BRIEF:
Each line of the data should be repeated precisely.

SUPPLIED INFORMATION:
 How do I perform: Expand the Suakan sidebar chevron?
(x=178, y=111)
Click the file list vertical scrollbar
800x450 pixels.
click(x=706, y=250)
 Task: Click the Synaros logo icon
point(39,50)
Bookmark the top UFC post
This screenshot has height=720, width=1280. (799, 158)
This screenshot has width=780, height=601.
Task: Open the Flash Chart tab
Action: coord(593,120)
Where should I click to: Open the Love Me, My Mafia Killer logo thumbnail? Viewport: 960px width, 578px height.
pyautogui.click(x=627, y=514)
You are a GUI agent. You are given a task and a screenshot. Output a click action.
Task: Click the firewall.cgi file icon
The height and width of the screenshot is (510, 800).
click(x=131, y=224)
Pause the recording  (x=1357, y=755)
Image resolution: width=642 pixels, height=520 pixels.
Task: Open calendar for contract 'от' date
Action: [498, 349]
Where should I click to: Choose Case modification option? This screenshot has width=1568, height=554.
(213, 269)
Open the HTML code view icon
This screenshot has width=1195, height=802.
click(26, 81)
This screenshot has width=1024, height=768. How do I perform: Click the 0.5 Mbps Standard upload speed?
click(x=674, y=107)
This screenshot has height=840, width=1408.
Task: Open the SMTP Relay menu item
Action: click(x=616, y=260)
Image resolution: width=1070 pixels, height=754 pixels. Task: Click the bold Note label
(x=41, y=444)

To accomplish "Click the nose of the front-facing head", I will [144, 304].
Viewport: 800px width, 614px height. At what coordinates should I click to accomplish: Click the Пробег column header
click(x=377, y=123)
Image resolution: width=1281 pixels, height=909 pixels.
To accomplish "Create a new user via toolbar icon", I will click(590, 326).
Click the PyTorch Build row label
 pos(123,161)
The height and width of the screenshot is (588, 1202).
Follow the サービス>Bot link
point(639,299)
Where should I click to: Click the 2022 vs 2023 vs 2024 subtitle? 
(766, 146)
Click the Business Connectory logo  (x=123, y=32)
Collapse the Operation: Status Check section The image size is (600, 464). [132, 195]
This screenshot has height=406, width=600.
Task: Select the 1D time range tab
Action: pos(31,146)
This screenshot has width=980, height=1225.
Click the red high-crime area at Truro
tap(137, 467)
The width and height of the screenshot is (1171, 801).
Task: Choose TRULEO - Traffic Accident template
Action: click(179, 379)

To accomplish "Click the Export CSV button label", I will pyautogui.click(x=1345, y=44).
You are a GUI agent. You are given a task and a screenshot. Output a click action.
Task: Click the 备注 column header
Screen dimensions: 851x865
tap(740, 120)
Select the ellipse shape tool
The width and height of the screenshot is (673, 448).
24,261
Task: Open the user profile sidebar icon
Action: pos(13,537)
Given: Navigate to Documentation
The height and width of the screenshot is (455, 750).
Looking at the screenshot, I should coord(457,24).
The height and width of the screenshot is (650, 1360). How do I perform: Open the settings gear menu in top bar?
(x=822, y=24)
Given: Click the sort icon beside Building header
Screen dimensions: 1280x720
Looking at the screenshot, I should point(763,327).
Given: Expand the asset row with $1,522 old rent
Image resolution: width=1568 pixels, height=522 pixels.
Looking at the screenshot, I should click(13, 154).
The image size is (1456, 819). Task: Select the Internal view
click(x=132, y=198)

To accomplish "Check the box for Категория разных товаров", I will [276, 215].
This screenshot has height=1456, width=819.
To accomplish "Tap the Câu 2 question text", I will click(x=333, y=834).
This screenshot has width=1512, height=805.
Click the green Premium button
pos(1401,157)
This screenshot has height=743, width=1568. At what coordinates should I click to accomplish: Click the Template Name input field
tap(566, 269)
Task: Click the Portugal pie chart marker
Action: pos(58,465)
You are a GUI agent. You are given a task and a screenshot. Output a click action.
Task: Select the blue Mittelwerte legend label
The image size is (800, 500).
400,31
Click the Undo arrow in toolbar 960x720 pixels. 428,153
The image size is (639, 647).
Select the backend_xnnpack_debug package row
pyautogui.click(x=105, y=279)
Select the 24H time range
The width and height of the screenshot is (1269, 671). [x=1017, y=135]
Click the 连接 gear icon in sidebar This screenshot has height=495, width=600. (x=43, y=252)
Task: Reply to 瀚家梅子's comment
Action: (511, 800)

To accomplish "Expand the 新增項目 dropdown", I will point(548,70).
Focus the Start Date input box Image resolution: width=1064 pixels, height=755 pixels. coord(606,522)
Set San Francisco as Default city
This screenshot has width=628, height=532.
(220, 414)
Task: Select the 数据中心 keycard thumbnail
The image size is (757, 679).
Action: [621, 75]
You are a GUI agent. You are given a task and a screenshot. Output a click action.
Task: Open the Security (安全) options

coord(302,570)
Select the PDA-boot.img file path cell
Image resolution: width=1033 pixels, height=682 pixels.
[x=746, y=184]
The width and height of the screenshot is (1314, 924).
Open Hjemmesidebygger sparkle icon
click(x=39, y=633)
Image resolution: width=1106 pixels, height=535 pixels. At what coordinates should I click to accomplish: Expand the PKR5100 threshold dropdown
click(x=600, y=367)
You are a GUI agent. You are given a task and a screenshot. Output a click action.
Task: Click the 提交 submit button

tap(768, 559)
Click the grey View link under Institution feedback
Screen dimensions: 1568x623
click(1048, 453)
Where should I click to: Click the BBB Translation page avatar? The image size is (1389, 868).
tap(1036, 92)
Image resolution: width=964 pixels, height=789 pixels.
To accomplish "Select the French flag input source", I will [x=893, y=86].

PROBLEM SOLUTION:
 How do I perform: Expand the Suakan sidebar chevron?
(x=178, y=111)
Click the file list vertical scrollbar
800x450 pixels.
click(x=706, y=250)
 Task: Click the Synaros logo icon
point(39,50)
Bookmark the top UFC post
This screenshot has height=720, width=1280. (799, 158)
This screenshot has width=780, height=601.
Task: Open the Flash Chart tab
Action: coord(593,120)
Where should I click to: Open the Love Me, My Mafia Killer logo thumbnail? Viewport: 960px width, 578px height.
pyautogui.click(x=627, y=514)
You are a GUI agent. You are given a task and a screenshot. Output a click action.
Task: Click the firewall.cgi file icon
The height and width of the screenshot is (510, 800).
click(x=131, y=224)
Pause the recording  (x=1357, y=755)
Image resolution: width=642 pixels, height=520 pixels.
Task: Open calendar for contract 'от' date
Action: [498, 349]
Where should I click to: Choose Case modification option? This screenshot has width=1568, height=554.
(213, 269)
Open the HTML code view icon
This screenshot has width=1195, height=802.
click(26, 81)
This screenshot has width=1024, height=768. How do I perform: Click the 0.5 Mbps Standard upload speed?
click(x=674, y=107)
This screenshot has height=840, width=1408.
Task: Open the SMTP Relay menu item
Action: click(x=616, y=260)
Image resolution: width=1070 pixels, height=754 pixels. Task: Click the bold Note label
(x=41, y=444)

To accomplish "Click the nose of the front-facing head", I will [144, 304].
Viewport: 800px width, 614px height. At what coordinates should I click to accomplish: Click the Пробег column header
click(x=377, y=123)
Image resolution: width=1281 pixels, height=909 pixels.
To accomplish "Create a new user via toolbar icon", I will click(590, 326).
Click the PyTorch Build row label
 pos(123,161)
The height and width of the screenshot is (588, 1202).
Follow the サービス>Bot link
point(639,299)
Where should I click to: Click the 2022 vs 2023 vs 2024 subtitle? 
(766, 146)
Click the Business Connectory logo  (x=123, y=32)
Collapse the Operation: Status Check section The image size is (600, 464). [132, 195]
This screenshot has height=406, width=600.
Task: Select the 1D time range tab
Action: pos(31,146)
This screenshot has width=980, height=1225.
Click the red high-crime area at Truro
tap(137, 467)
The width and height of the screenshot is (1171, 801).
Task: Choose TRULEO - Traffic Accident template
Action: click(179, 379)

To accomplish "Click the Export CSV button label", I will pyautogui.click(x=1345, y=44).
You are a GUI agent. You are given a task and a screenshot. Output a click action.
Task: Click the 备注 column header
Screen dimensions: 851x865
tap(740, 120)
Select the ellipse shape tool
The width and height of the screenshot is (673, 448).
24,261
Task: Open the user profile sidebar icon
Action: pos(13,537)
Given: Navigate to Documentation
The height and width of the screenshot is (455, 750).
Looking at the screenshot, I should coord(457,24).
The height and width of the screenshot is (650, 1360). How do I perform: Open the settings gear menu in top bar?
(x=822, y=24)
Given: Click the sort icon beside Building header
Screen dimensions: 1280x720
Looking at the screenshot, I should point(763,327).
Given: Expand the asset row with $1,522 old rent
Image resolution: width=1568 pixels, height=522 pixels.
Looking at the screenshot, I should click(13, 154).
The image size is (1456, 819). Task: Select the Internal view
click(x=132, y=198)

To accomplish "Check the box for Категория разных товаров", I will [276, 215].
This screenshot has height=1456, width=819.
To accomplish "Tap the Câu 2 question text", I will click(x=333, y=834).
This screenshot has width=1512, height=805.
Click the green Premium button
pos(1401,157)
This screenshot has height=743, width=1568. At what coordinates should I click to accomplish: Click the Template Name input field
tap(566, 269)
Task: Click the Portugal pie chart marker
Action: pos(58,465)
You are a GUI agent. You are given a task and a screenshot. Output a click action.
Task: Select the blue Mittelwerte legend label
The image size is (800, 500).
400,31
Click the Undo arrow in toolbar 960x720 pixels. 428,153
The image size is (639, 647).
Select the backend_xnnpack_debug package row
pyautogui.click(x=105, y=279)
Select the 24H time range
The width and height of the screenshot is (1269, 671). [x=1017, y=135]
Click the 连接 gear icon in sidebar This screenshot has height=495, width=600. (x=43, y=252)
Task: Reply to 瀚家梅子's comment
Action: (511, 800)

To accomplish "Expand the 新增項目 dropdown", I will point(548,70).
Focus the Start Date input box Image resolution: width=1064 pixels, height=755 pixels. coord(606,522)
Set San Francisco as Default city
This screenshot has width=628, height=532.
(220, 414)
Task: Select the 数据中心 keycard thumbnail
The image size is (757, 679).
Action: [621, 75]
You are a GUI agent. You are given a task and a screenshot. Output a click action.
Task: Open the Security (安全) options

coord(302,570)
Select the PDA-boot.img file path cell
Image resolution: width=1033 pixels, height=682 pixels.
[x=746, y=184]
The width and height of the screenshot is (1314, 924).
Open Hjemmesidebygger sparkle icon
click(x=39, y=633)
Image resolution: width=1106 pixels, height=535 pixels. At what coordinates should I click to accomplish: Expand the PKR5100 threshold dropdown
click(x=600, y=367)
You are a GUI agent. You are given a task and a screenshot. Output a click action.
Task: Click the 提交 submit button

tap(768, 559)
Click the grey View link under Institution feedback
Screen dimensions: 1568x623
click(1048, 453)
Where should I click to: Click the BBB Translation page avatar? The image size is (1389, 868).
tap(1036, 92)
Image resolution: width=964 pixels, height=789 pixels.
To accomplish "Select the French flag input source", I will [x=893, y=86].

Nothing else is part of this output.